“It recognizes the extraordinary scale of injustice done to so many people over a long period of time, and offers, as far as possible, restitution,” said Paul Johnson, a professor of social sciences at the University of Leeds, who said the change could cover thousands of people. “It draws a line under five centuries of state-sanctioned persecution of gay people and says: ‘never again.’”
But the change — and framing the result as a pardon — does not go far enough in addressing the injustice of the past, Mr. Stewart said. He said it was “an insult” that the government would not proactively reach out to him to clear his conviction.
“Most of the men it affects, it’s much too late for them to pursue the careers that they want to be pursuing,” said Katy Watts, a lawyer for Liberty, a human rights organization that has represented clients like Mr. Stewart. “It’s deeply frustrating that it’s taken so long.”
Mr. Stewart said, “I don’t feel it’s enough, when you consider the impact it’s had and the loss to me in my life and my career,” adding he had appealed his conviction to several home secretaries over the years.

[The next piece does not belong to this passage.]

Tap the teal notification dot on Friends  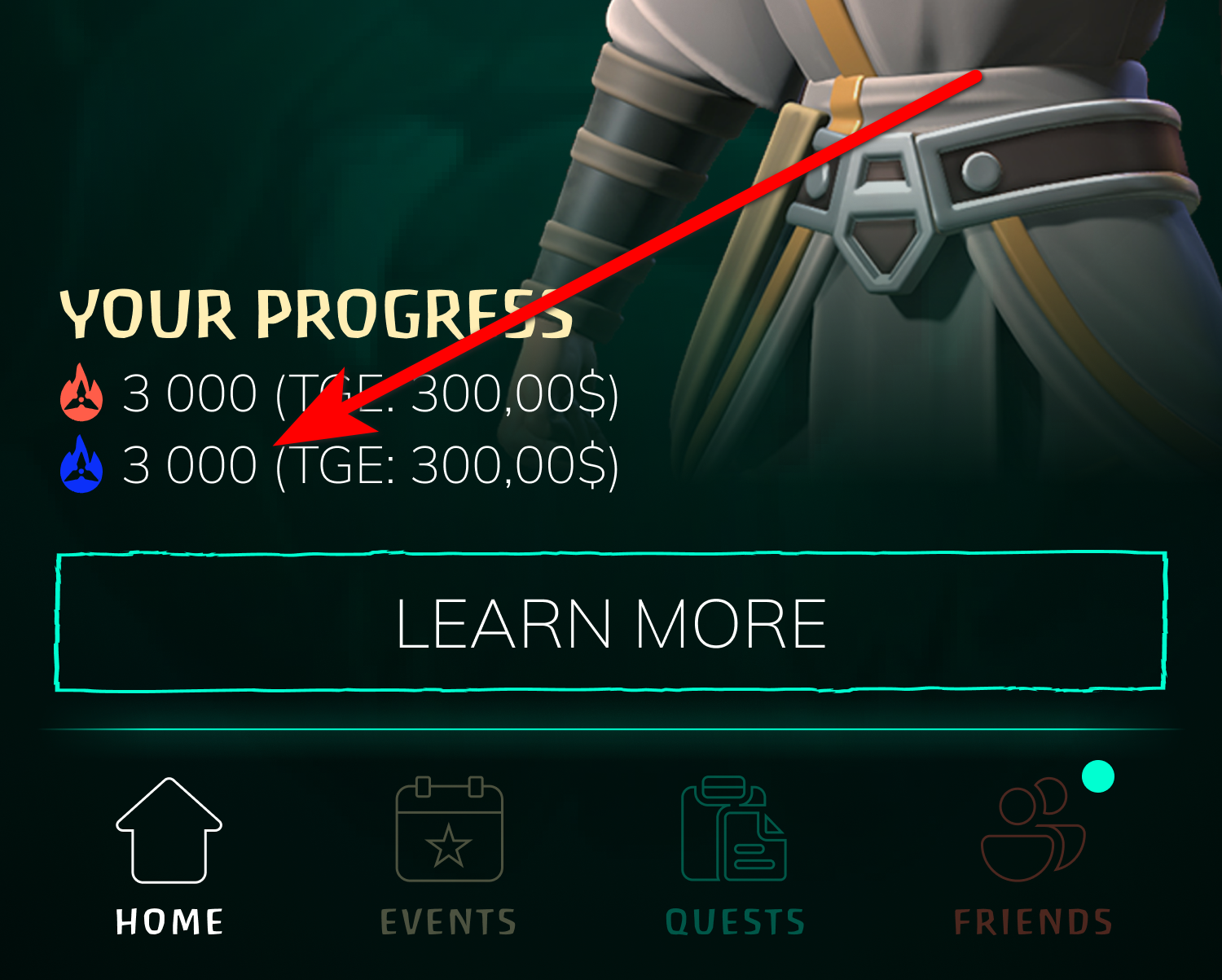[1097, 776]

“I don’t want a pardon either,” he added, “because a pardon is an admission of guilt on my part.”
Mr. Stewart said he was profiled as gay by two police officers and charged in 1981 after he went into a public restroom to wash his hands on a weekday morning. “You’re talking about a young man with very blonde hair tied in pigtails,” he said. “That would have been pretty conspicuous.”
He was convicted of importuning a year later.
According to a 2000 Home Office report, broad definitions against “importuning” and “gross indecency” became a way to regulate consensual behavior between homosexual men. Soliciting, for example, could involve “a smile, wink, gesture or some other physical signal.”